Design and Implement Reliable ETL pipeline for WePlay Sports using Databricks
Learning objective
- Design and Implement Data Storage
- Design and Implement Data Processing solution
- Design and Implement Data Governance solution
Overview
This Project will help in validation of skills in working and building reliable pipeline solution on cloud
Story
WePlay is a Sports Analytics company that provides data solutions to a lot of their clients. The clientele of WePlay is typically Sports clubs across the world. They offer data-driven strategies to these sports clubs. They have recently started providing similar solutions to IPL teams that help the team manager and team captain decide on a strategy for the upcoming season. These clubs would like to see the power of the solutions before implementing full length.

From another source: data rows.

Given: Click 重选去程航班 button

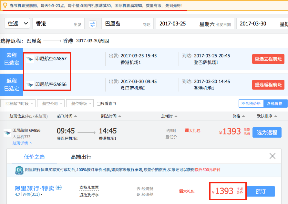Looking at the screenshot, I should 268,59.
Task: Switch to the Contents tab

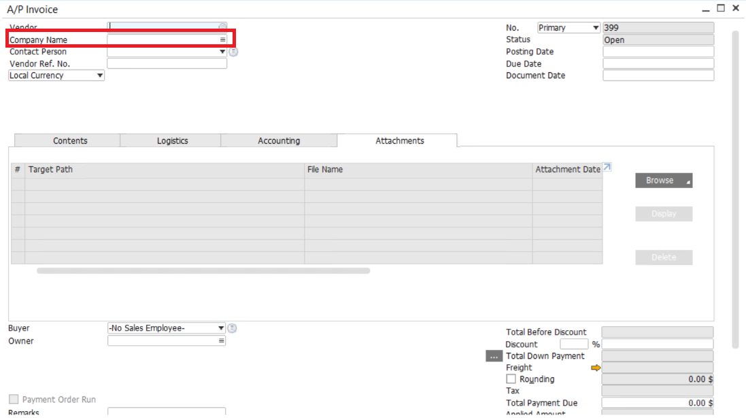Action: [x=70, y=141]
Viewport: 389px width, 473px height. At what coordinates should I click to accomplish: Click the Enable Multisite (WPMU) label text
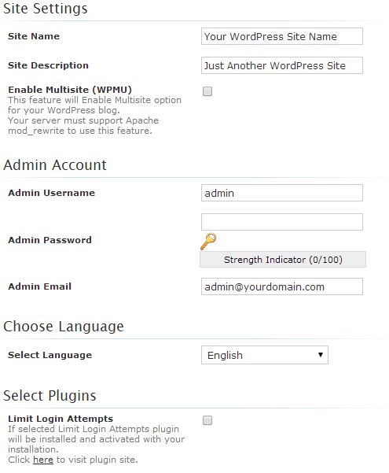pos(70,90)
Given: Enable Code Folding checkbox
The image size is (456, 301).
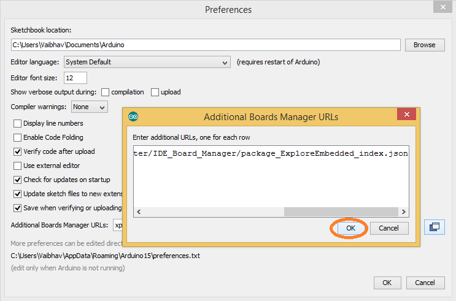Looking at the screenshot, I should click(x=17, y=137).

Congratulations You and your team have been assigned to build a POC for WePlay. Demonstrating a quality outcome that will help your firm win a very high-value contract from IPL clubs
- WePlay gathered a lot of data from past matches as a data dump and made it available to you
- WePlay recently has also started monitoring real-time match data across their network such that they can give real-time insights to change the play on the go
- The structure and schema of the data across sources vary and hence have to be clearly investigated clearly
- WePlay Management asked you to build a reliable and scalable data solution and demonstrate a POC (proof of concept) before moving on to a full-length pipeline implementation.
- WePlay insisted that they want a cost-optimal solution without a lot of technology overhead and if possible a maximum use of unified platform solutions
- They have also highlighted that they need all the data assets discoverable, easy to access, have fine access control, and be highly secure.